Следует ожидать ухода авторитарных режимов. Они не смогут выжить без перемен, а если они изменятся, то могут пасть даже еще быстрее. В долгосрочном плане было бы лучше, если бы мы перестали зависеть от авторитарных режимов и вместо этого связывать наш интерес с демократиями. Но это поэтапный процесс – пока на сегодня политика Америки расходится по этому вопросу. С одной стороны, мы приветствовали падение таких диктаторов, как Бен Али, Мубарак и Каддафи; с другой, мы продолжаем опираться, и даже гораздо сильнее, чем раньше, на наших старых авторитарных союзников – монархии Персидского залива.
То, как мы повели себя с Египтом, показало отсутствие у Обамы какой бы то ни было стратегии в отношении Египта и всего региона. Тунис совершил переход сравнительно плавно, и почему бы точно так же не сделать Египту? Почему бы, иными словами, не плыть по течению? Тунису удалось быстро и безболезненно покончить с диктатурой – тунисская армия мудро отказалась стрелять по гражданам или вообще сильно вмешиваться в политические дела, и Бен Али разрешили сбежать в Саудовскую Аравию. В администрации решили, что Египет – больший по размерам, беднее по экономическому положению, более напряженный и менее европеизированный по сравнению с Тунисом – каким-то образом даст аналогично замечательный и удовлетворяющий всех результат. В то время в Вашингтоне было множество вариантов, с чем можно было бы сравнивать: от того, что происходило на площади Тахрир, до падения Берлинской стены в 1989 году. Близкий круг Обамы боялся, что, если он не сбросит Мубарака, Обама окажется по другую сторону в историческом плане. Но проблема заключалась в том, что у администрации не было планов относительно управления непростыми процессами строительства демократии, которая должна была бы последовать после того, как Обама призвал Мубарака уйти. Обама также и не пытался овладеть переменами так, как это сделал Джордж Герберт Уокер Буш в отношении посткоммунистической Европы в 1989 году. Энтузиазм администрации по поводу демократии оставался по большей части предметом риторики.

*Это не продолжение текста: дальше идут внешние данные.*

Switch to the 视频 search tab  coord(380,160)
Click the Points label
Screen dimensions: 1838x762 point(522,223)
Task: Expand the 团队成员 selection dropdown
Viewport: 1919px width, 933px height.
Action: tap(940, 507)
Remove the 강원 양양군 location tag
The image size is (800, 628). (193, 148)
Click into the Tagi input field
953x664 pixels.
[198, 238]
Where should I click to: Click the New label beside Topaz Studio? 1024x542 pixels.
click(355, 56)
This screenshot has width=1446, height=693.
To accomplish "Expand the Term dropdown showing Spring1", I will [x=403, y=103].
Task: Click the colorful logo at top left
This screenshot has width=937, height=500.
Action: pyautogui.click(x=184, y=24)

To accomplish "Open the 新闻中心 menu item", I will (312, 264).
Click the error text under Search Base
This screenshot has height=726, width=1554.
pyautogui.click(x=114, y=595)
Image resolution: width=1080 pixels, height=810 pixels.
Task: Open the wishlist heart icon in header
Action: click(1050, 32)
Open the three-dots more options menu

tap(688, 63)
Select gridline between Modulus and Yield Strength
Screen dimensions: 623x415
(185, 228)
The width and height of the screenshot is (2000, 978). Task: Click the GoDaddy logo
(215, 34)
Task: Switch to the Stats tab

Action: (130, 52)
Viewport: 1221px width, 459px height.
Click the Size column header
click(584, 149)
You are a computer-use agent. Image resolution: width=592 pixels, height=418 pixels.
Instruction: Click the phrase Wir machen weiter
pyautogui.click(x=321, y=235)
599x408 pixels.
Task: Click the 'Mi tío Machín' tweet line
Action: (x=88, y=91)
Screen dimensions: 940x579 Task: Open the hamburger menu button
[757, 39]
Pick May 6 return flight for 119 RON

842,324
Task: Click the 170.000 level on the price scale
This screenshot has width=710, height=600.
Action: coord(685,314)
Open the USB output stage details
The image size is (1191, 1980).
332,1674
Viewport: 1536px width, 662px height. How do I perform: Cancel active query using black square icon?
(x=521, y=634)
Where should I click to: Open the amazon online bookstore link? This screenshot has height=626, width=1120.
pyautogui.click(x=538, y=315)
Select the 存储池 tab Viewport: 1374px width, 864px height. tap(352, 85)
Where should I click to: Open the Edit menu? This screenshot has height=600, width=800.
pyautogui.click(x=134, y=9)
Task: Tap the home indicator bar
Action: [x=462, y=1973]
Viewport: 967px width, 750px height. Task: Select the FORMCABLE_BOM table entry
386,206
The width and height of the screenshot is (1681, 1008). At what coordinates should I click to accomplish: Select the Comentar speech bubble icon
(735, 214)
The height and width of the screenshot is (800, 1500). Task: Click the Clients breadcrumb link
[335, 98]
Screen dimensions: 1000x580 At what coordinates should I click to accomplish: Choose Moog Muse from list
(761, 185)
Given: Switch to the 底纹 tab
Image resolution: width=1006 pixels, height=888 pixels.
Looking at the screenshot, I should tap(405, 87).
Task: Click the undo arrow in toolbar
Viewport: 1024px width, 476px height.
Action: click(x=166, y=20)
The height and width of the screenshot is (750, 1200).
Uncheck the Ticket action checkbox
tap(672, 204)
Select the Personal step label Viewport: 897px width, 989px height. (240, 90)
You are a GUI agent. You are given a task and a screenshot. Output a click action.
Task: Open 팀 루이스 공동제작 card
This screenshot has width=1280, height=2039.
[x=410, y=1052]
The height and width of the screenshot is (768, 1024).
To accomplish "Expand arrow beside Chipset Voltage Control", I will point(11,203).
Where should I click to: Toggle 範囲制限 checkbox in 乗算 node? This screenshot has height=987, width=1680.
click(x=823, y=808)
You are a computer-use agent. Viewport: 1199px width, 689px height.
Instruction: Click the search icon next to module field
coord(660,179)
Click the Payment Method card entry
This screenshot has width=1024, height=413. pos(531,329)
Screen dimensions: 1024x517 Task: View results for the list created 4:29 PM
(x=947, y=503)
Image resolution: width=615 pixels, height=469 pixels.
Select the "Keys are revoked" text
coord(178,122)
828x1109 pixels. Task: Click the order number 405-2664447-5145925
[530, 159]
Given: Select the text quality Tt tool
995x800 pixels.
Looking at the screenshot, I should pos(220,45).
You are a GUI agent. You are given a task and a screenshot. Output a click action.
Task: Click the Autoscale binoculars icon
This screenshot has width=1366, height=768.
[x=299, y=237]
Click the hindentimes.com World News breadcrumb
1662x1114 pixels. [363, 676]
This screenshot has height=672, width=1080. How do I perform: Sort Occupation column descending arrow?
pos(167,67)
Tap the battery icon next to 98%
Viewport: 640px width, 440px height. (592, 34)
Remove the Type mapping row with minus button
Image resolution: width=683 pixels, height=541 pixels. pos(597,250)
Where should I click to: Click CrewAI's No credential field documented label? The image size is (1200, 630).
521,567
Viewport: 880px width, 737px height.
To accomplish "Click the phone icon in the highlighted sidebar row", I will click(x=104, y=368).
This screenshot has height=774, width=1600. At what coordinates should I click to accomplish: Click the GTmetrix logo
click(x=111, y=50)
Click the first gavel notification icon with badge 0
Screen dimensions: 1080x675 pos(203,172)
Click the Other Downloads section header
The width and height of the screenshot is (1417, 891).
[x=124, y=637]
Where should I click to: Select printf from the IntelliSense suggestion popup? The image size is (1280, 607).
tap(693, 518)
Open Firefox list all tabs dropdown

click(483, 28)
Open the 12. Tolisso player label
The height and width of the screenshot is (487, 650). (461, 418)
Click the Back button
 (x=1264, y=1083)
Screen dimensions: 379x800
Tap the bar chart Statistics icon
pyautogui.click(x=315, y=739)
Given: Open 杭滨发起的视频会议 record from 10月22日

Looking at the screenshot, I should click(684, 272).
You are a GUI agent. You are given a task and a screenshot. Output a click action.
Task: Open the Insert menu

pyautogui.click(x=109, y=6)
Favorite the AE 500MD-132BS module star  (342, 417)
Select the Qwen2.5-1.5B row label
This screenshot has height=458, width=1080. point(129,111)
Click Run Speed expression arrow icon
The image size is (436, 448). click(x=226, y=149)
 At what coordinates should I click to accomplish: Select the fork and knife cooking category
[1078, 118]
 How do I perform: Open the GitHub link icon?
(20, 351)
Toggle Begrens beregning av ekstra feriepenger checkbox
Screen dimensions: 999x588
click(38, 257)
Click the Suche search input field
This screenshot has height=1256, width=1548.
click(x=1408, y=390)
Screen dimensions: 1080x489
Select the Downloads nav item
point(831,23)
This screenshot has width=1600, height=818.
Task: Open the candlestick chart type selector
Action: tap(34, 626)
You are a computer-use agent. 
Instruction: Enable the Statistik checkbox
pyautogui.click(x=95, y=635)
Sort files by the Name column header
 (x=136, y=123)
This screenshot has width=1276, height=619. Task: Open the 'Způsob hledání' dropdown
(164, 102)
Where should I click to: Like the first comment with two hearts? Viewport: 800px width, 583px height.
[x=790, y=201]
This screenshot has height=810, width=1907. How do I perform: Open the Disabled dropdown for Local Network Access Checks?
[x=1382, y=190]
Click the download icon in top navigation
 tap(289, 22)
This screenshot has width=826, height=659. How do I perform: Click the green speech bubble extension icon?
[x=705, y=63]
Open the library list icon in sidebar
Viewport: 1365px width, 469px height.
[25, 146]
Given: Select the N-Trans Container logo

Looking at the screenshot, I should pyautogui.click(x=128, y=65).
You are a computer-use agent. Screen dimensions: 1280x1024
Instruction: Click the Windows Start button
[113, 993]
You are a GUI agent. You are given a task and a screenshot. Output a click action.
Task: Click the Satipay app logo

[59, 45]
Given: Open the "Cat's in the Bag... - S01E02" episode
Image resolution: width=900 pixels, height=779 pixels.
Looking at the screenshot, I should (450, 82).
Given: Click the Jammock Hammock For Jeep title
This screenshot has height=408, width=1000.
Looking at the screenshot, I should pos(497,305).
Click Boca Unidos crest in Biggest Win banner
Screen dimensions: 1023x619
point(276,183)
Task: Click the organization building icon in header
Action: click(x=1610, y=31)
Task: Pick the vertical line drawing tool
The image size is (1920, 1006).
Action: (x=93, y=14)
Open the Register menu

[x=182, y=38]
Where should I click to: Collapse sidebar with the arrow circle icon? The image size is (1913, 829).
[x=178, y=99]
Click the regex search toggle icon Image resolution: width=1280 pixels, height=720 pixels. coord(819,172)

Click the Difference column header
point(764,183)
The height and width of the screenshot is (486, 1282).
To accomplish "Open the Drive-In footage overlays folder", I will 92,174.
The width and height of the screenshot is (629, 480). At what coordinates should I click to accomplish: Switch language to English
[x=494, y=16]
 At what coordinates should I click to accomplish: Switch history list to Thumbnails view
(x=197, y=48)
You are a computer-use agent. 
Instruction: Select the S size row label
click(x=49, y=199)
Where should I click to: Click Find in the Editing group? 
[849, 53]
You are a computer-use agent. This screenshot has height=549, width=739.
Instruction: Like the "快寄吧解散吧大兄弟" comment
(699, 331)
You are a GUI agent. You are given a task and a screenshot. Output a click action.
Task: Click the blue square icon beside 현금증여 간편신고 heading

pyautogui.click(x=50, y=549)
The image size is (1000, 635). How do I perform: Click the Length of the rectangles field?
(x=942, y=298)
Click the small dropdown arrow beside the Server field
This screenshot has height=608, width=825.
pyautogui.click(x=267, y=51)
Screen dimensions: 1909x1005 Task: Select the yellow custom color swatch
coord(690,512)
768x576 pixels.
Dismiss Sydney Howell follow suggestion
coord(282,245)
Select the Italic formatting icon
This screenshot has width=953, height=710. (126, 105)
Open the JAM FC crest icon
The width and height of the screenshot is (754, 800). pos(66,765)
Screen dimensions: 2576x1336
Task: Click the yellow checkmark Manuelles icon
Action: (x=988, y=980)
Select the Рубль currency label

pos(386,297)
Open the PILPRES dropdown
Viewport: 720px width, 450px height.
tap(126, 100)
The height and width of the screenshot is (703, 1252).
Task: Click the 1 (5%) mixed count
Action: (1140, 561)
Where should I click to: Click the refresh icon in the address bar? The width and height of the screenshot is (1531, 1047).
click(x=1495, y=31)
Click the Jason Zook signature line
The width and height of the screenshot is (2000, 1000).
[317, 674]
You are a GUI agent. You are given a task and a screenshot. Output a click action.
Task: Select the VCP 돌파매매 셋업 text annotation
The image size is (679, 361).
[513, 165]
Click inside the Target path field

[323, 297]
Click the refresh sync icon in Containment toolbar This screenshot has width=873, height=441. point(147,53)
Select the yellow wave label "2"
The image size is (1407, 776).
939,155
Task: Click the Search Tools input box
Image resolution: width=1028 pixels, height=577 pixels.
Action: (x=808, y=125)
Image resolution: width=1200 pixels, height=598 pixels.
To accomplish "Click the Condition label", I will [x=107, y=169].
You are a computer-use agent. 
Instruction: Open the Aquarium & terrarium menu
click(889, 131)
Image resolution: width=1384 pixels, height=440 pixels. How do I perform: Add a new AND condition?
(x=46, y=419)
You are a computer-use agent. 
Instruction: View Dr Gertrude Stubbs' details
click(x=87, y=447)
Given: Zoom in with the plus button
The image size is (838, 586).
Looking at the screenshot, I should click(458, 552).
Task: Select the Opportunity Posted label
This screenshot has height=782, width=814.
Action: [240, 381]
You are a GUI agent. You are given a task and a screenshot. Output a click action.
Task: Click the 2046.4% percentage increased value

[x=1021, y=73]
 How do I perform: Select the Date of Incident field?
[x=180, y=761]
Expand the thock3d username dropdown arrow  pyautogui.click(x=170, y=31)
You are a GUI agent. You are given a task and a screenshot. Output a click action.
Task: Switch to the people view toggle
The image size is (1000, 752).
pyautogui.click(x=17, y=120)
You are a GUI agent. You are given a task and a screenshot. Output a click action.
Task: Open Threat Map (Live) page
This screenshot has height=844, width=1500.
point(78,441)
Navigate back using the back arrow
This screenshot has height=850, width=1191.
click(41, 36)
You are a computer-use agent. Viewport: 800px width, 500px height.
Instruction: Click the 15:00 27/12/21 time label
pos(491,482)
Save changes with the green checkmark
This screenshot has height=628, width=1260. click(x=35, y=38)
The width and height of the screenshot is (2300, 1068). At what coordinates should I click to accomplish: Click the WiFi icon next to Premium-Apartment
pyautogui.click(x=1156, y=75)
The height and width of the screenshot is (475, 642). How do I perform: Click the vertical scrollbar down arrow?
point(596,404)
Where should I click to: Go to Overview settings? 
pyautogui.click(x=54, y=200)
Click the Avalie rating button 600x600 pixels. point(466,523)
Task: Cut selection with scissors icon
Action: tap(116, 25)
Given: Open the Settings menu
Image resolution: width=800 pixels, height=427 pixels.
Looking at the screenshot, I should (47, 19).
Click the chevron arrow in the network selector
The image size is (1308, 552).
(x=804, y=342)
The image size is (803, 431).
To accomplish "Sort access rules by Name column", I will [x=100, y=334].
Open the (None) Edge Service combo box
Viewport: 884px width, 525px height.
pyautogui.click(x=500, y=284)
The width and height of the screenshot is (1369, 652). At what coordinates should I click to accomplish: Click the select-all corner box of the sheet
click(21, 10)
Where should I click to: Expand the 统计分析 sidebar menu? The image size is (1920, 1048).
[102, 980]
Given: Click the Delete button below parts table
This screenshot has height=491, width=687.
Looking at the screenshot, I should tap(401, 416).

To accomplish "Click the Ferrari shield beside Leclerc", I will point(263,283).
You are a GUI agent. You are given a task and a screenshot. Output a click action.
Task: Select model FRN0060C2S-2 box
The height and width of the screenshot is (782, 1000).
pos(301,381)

Какой же стратегии мы придерживаемся, так яростно поощряя демократию в Египте и одновременно вдвойне усилив поддержку упорно антидемократических и не так уж стабильно держащихся королевских режимов? Если мы считаем, что протестующие на площади Тахрир оказались на правильной стороне исторического процесса, зачем тогда мы стараемся дружить с монархиями, которые будут им смыты? Если мы не считаем, что регион находится в муках исторических перемен, зачем мы тогда принимаем вообще «арабскую весну»? Наша зигзагообразная политика весьма запутанна и неубедительна.